**Your objective**
Please return the full listing exactly as written, with the images removed.

**Material supplied**
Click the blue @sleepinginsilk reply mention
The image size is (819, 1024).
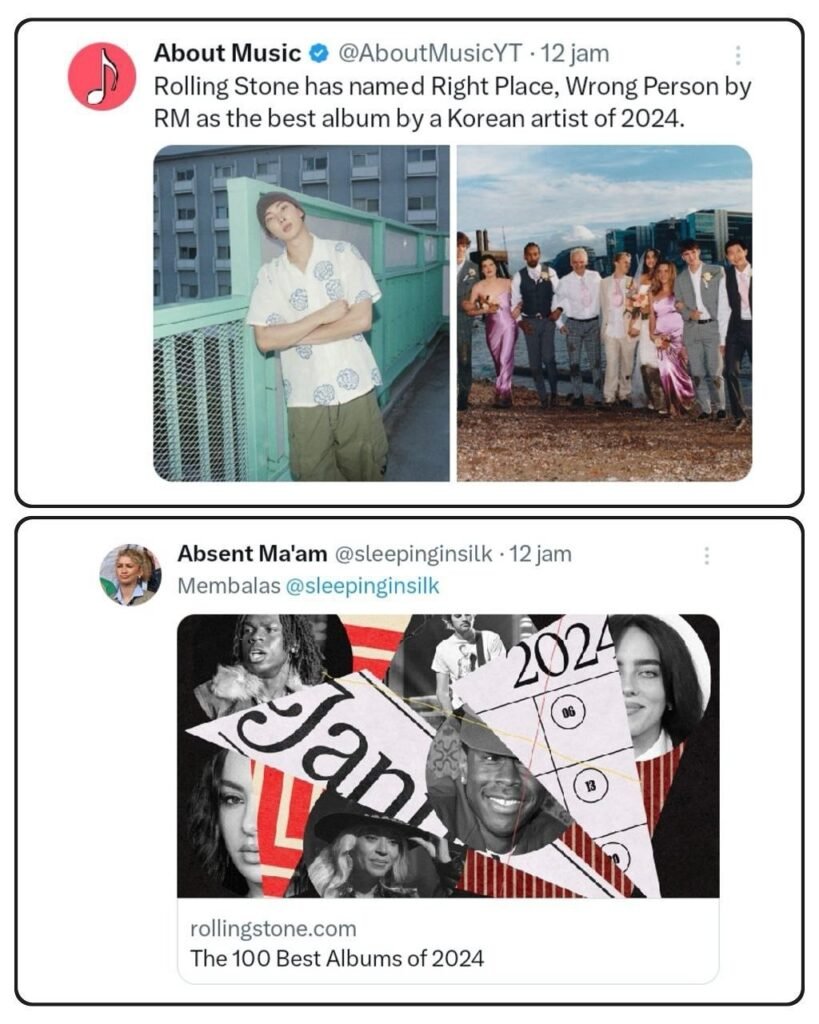point(362,586)
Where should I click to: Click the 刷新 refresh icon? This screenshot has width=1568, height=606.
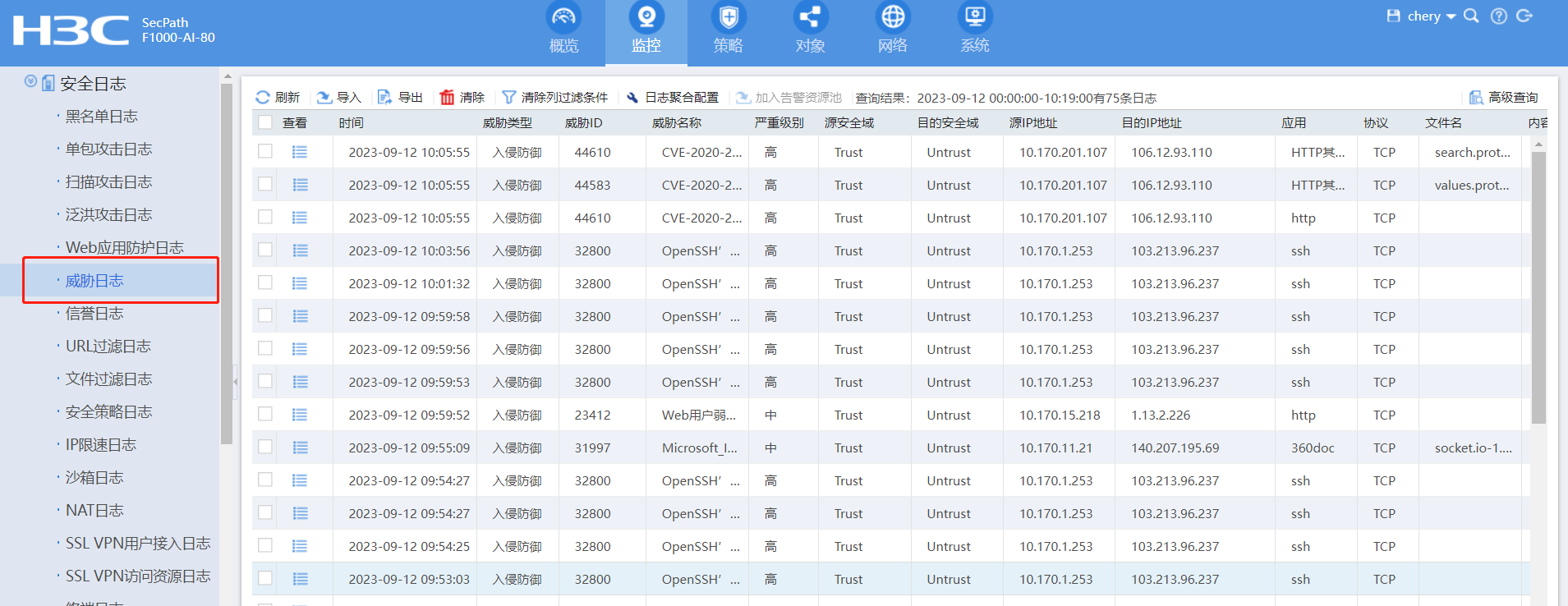pyautogui.click(x=263, y=97)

**Exercise solution**
Click the blue @sleepinginsilk reply mention
The image size is (819, 1024).
point(362,586)
Where should I click to: Click the 刷新 refresh icon? This screenshot has width=1568, height=606.
pyautogui.click(x=263, y=97)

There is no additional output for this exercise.